Intent flags part01

May refer to here.

| (bitwise logically or)
Example: 100 | 001 = 101
The result has a 1 on the position where at least one value has a 1.
& (bitwise logically and)
Example: 100 & 101 = 100
The result has a 1 on the position where both values have a 1.
~ (bitwise inverse)
Example: ~100 = 011
All bits get inverted.
^ (bitwise exclusive or)
Example: 100^101 = 001
The result has a 1 on the position where one value has a 1 whereas the other value has a 0.

• Check if a flag is contained in the flag set

private boolean containsFlag(int flagSet, int flag){
    return (flagSet|flag) == flagSet;
}

    @Test
    public void testFlag() throws PackageManager.NameNotFoundException {
        Context ctx = InstrumentationRegistry.getTargetContext();
        int flag = ctx.getPackageManager().getPackageInfo(packageName, 0).applicationInfo.flags;
        int debuggable = ApplicationInfo.FLAG_DEBUGGABLE;
        int finalFlag = flag | debuggable;
        Log.d(TAG, "Flag: 0x" + Integer.toHexString(flag));
        Log.d(TAG, "Debuggable flag: 0x" + Integer.toHexString(debuggable));
        Log.d(TAG, "Final flag: 0x" + Integer.toHexString(finalFlag));
        Log.d(TAG, "Is debuggable? " + (finalFlag == flag));
    }

Flag: 0x38a83e46
Debuggable flag: 0x2
Final flag: 0x38a83e46
Is debuggable? true

Which means this app version is debuggable.

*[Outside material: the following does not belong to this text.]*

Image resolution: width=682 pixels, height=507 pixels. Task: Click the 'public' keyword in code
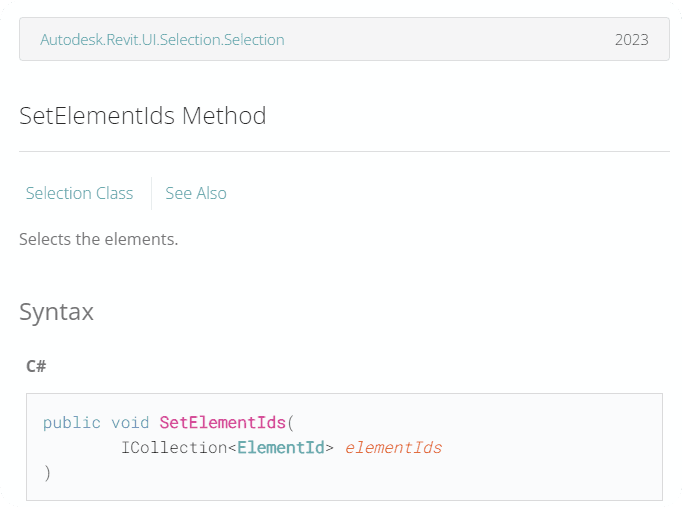coord(71,422)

• Add a flag into the flag set

private int addFlag(int flagSet, int flag){
    return flagSet|flag;
}

• Toggle a flag in the flag set

private int toggleFlag(int flagSet, int flag){
    return flagSet^flag;
}

Since the exclusive or-operator ^ only keeps the bits where both bits are different, it will remove the bits that are set in the flag when they are also already set in the flag-set. And it will add them if they are not set in the flag-set.

• Remove a flag from a flag set

private int removeFlag(int flagSet, int flag){
    return flagSet&(~flag);
}

First we invert the flag that we want to remove. Then we combine this with the current flag-set. This means only where the bit in the flag was set, we now have a 0. And that’s why we also have a 0 at this position in the final result. The rest of the result is the same as in the original flag-set.